I know!  There are probably specific include files which will be used during the building phase. Well...

```
In file included from /usr/ports/www/firefox/work/.build/media/libsoundtouch/src/Unified_cpp_libsoundtouch_src0.cpp:92:
/usr/ports/www/firefox/work/firefox-61.0.1/media/libsoundtouch/src/cpu_detect_x86.cpp:56:12: warning: 'bit_SSE' macro redefined [-Wmacro-redefined]
   #define bit_SSE     (1 << 25)
           ^
/usr/lib/clang/6.0.0/include/cpuid.h:143:9: note: previous definition is here
#define bit_SSE         0x02000000
        ^
```
Again: _only_ those from the base system and nothing which is even closely related to devel/llvm60.
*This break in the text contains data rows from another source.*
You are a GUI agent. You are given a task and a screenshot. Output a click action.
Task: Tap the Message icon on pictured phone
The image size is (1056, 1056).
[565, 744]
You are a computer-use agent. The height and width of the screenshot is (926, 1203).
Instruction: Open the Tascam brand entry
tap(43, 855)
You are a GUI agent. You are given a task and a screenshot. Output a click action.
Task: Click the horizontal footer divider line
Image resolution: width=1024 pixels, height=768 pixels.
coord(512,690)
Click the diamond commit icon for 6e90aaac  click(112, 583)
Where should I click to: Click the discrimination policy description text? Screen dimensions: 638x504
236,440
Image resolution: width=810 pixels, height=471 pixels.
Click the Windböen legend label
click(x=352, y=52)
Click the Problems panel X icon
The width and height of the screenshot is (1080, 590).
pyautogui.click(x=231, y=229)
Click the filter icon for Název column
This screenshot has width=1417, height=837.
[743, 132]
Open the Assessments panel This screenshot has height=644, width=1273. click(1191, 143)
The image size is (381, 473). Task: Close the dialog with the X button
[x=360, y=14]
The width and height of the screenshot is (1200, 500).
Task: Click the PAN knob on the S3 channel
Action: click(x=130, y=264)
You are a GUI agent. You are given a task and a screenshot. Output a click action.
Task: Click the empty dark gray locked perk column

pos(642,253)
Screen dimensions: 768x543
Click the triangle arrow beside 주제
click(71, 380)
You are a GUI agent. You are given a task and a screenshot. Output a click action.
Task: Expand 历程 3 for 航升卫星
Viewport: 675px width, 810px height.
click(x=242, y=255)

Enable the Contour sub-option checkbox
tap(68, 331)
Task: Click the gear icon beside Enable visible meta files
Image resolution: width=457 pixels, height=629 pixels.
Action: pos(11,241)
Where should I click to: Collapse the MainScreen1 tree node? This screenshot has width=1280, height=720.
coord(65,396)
In fact, I have only found 1 example where LLVM60 is being explicitely mentioned:

```
env   RUSTC_BOOTSTRAP=1 RUSTFLAGS='-C opt-level=2 '  CARGO_TARGET_DIR=/usr/ports/www/firefox/work/.build/toolkit/library RUSTC=/usr/local/bin/rustc RUSTDOC=/usr/local/bin/rustdoc MOZ_SRC=/usr/ports/www/firefox/work/firefox-61.0.1 MOZ_DIST=/usr/ports/www/firefox/work/.build/dist LIBCLANG_PATH="/usr/local/llvm60/lib" CLANG_PATH="/usr/local/llvm60/bin/clang" PKG_CONFIG_ALLOW_CROSS=1 RUST_BACKTRACE=full MOZ_TOPOBJDIR=/usr/ports/www/firefox/work/.build  MOZ_CARGO_WRAP_LDFLAGS="-pthread -Wl,--as-needed -fstack-protector -Wl,-z,noexecstack -Wl,-z,text -Wl,-z,relro -Wl,-rpath-link,/usr/ports/www/firefox/work/.build/dist/bin -Wl,-rpath-link,/usr/local/lib" MOZ_CARGO_WRAP_LD=" /usr/bin/cc -std=gnu99" CARGO_TARGET_X86_64_UNKNOWN_FREEBSD_LINKER=/usr/ports/www/firefox/work/firefox-61.0.1/build/cargo-linker /usr/local/bin/cargo rustc  --release --frozen --manifest-path /usr/ports/www/firefox/work/firefox-61.0.1/toolkit/library/rust/Cargo.toml --lib --target=x86_64-unknown-freebsd --features "servo bindgen quantum_render cubeb_pulse_rust simd-accel no-static-ideograph-encoder-tables oom_with_global_alloc" --  -C lto
```
And that's it, that's all. Right before another call was made to /usr/bin/c++.

Making me _seriously_ wonder why those port maintainers seem to force us into wasting a lot of time and effort into building those compiler versions while they're apparently not even being used? Not to mention the fact that I think it's pathetic to have 4 versions of the exact same compiler installed.

Anyway, this does lead up to a new idea I have...  On a testing machine I plan to build a meta-port of my own: one which will satisfy the dependencies for all three LLVM port releases while only linking back to the Clang version of the base system. Then I intend to build a few ports and see what will happen next. It's going to be very funny and rewarding when everything just builds normally and I can get rid of all the unneeded overhead.


----------



## drhowarddrfine (Jul 9, 2018)

I don't have time to read your whole post but, as to llvm, I noticed I had more than one, too, so I uninstalled all but devel/llvm60 and have had no issues.


----------



## trev (Jul 9, 2018)

Yes, I too have uninstalled a bunch of llvms leaving just  devel/llvm60 and have not had any issues


----------



## Bobi B. (Jul 9, 2018)

Multiple llvms happen when you upgrade several releases and/or ports. Have you tried `pkg autoremove`?


----------